(Records contained in a dataset)
- - - - - - -

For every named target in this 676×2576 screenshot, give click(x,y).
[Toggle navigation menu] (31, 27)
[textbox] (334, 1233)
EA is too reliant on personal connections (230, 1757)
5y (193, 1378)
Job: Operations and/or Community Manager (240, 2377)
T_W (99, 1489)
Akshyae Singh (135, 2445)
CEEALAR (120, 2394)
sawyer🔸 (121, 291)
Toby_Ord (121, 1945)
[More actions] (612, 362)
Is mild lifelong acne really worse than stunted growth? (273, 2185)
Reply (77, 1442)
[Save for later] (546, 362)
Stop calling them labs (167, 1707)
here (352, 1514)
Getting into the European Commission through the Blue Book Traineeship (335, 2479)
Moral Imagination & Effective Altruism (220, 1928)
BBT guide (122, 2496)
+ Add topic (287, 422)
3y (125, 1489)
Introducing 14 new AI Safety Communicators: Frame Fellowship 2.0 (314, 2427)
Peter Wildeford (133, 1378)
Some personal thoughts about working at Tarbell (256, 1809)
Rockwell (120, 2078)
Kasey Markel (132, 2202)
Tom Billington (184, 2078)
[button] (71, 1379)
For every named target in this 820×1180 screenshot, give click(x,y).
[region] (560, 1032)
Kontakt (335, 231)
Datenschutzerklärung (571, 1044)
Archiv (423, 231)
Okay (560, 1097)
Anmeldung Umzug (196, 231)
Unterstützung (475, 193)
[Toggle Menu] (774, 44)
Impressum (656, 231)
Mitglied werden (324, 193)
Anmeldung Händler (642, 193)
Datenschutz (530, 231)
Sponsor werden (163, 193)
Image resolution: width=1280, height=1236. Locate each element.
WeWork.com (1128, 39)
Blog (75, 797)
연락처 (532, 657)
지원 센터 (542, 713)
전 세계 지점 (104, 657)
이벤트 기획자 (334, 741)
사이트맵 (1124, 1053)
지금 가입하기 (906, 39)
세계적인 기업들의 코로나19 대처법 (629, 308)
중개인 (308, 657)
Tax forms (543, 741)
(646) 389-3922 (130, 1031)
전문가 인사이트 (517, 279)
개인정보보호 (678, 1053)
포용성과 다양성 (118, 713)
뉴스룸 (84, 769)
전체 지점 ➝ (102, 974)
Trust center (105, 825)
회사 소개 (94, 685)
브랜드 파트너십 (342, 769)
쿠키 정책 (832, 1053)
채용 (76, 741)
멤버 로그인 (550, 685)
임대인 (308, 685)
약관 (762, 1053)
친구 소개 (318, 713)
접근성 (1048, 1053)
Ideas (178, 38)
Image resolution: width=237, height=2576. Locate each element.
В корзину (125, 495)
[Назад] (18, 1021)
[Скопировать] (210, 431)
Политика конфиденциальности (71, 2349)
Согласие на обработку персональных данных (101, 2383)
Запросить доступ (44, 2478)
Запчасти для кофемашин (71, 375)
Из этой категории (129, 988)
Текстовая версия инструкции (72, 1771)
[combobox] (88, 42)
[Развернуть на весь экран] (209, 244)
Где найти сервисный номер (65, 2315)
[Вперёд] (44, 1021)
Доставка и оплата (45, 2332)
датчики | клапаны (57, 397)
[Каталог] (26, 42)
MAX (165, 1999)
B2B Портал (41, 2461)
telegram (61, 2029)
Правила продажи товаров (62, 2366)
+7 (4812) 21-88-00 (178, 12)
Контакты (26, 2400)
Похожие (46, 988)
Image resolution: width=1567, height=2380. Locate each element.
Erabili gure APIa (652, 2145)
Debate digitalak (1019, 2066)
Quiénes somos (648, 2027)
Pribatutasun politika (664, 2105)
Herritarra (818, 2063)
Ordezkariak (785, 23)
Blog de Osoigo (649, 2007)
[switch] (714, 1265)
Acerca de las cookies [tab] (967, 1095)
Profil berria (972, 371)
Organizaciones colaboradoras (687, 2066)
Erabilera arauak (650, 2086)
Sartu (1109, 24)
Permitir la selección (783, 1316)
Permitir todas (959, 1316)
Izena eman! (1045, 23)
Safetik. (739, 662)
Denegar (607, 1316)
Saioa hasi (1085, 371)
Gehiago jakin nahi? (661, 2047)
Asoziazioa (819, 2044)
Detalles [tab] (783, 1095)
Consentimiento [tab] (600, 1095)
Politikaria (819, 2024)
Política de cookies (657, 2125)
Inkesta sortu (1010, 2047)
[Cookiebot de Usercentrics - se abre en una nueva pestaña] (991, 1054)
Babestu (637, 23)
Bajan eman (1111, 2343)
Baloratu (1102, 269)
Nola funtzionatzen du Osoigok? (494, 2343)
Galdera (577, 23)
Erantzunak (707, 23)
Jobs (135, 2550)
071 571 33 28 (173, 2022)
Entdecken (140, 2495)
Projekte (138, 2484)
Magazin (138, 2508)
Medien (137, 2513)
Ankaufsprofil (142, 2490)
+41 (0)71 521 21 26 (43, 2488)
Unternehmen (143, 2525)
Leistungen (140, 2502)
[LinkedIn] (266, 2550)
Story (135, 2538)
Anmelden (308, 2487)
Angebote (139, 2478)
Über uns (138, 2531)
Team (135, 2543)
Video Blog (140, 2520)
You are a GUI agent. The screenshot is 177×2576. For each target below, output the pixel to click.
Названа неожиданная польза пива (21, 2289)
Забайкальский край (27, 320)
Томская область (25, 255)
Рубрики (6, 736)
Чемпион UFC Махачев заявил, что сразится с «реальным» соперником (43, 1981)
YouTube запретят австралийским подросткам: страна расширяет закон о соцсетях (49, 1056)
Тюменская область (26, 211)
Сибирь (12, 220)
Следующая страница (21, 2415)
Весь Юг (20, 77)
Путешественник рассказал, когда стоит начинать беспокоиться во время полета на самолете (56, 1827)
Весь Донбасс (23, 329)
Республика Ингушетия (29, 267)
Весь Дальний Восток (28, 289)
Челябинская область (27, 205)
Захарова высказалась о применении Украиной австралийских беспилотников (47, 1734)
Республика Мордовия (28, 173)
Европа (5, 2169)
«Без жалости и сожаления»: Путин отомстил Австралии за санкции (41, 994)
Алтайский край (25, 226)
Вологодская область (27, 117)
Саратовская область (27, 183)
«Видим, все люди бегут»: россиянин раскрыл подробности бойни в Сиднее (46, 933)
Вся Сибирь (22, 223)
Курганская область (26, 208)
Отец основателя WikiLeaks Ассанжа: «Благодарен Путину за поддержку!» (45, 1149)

- - - - - - -

** WHAT IS BEING ASKED **
List, from the entries above, every line in which the word "Permitir" shows up.

** TASK ANSWER **
Permitir la selección (783, 1316)
Permitir todas (959, 1316)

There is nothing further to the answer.